Believe it or not, Sly Cooper: Thief of virtue was never intended to be a comic; it was originally just the author's idea for a new Sly Cooper game after he was inspired by the last installment, Thieves in Time. Eventually it ended up becoming a comic the author worked on up until 2017.
In page 232, Lady Venom's dialogue originally had something to do with how hungry she was as she was being arrested. The author felt that the way he wrote it made her seem too "self-incriminating", and changed the dialogue around so that it seemed like she was trying to deny what she was doing behind the scenes.
On the medallion that Jack Lupus gave his son Drake, the Chinese symbol "家" is spotted in the middle which translates to "family" in English.
Judge Shelby was created out of the author's disdain of the real life Utah state judge Robert J. Shelby, whom he refers to as an "activist judge".
The author states on page 274 that Torus is meant to be a black character, clearing up any confusion regarding Torus' race.
Artist Disillusionment: The author expressed this at least twice during the making of the comic in 2015 and 2016.
Dear Negative Reader: The author wrote two journal during the production of the comic that subtly calls out viewers; the first one was for those who were critical of his characters (implied to be specifically about Torus) or with political topics in general as to why he wasn't posting any new pages sometime after the halfway point of his comic, and the second (which was deleted shortly after) expressed his dwindling patience with his fanbase after a certain page of "Wrath of the Wolf King".
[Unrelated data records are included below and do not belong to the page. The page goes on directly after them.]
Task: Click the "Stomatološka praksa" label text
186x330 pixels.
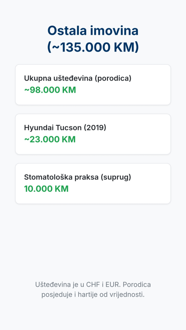Action: [x=61, y=177]
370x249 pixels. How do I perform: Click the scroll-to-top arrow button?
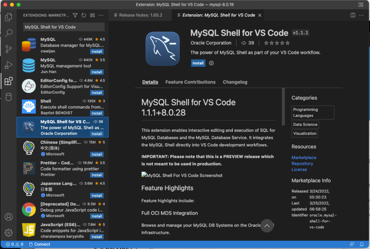[x=267, y=226]
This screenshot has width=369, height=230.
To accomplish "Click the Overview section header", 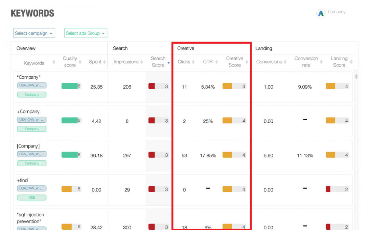I will pyautogui.click(x=26, y=48).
Fan Nickname: Sly's father is frequently called "Dad Cooper" by the critics of the comic.
I Knew It!: It was speculated that Torus had been responsible for Jack's death and the events of the comic after the last few pages of "Welcome to the Jungle". When the second side story "To Protect and Serve" was released, its confirmed that Torus ratted out Jack Lupus' affiliation with Sly's father, which lead to Clockwerk hunting down Jack in the flashback during "Wrath of the Wolf King".
Name's the Same: Eddard "Ned" Gray is literally named after the Game of Thrones character Eddard "Ned" Stark.
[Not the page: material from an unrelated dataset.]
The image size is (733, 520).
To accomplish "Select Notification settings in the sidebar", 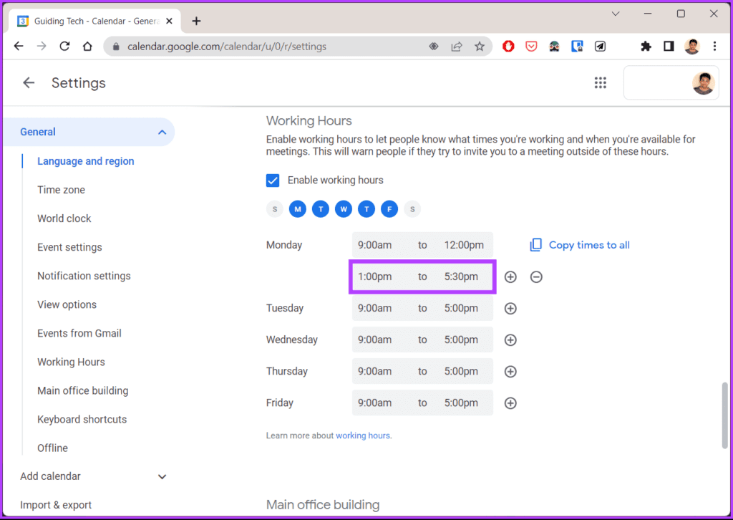I will pos(84,276).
Promoted Fanboy: Averted; although the comic was popular with some of the fandom, it's still regarded as a fanwork.
Reality Subtext: The author does not hold back on any conservative subtext with a few political issues that were prevalent at the time in certain scenes of the main comic and the sidestory "To Protect and Serve" and "The New Director". This includes topics like Judicial activism, Police-related brutality/shootings along with the public's reactions towards them, feminism, and Gun control. Much of the subtext is inserted through the dialogue of the author's characters.
Word of God: The author of the comic has shared a few hidden details about characters within his talks with the viewers.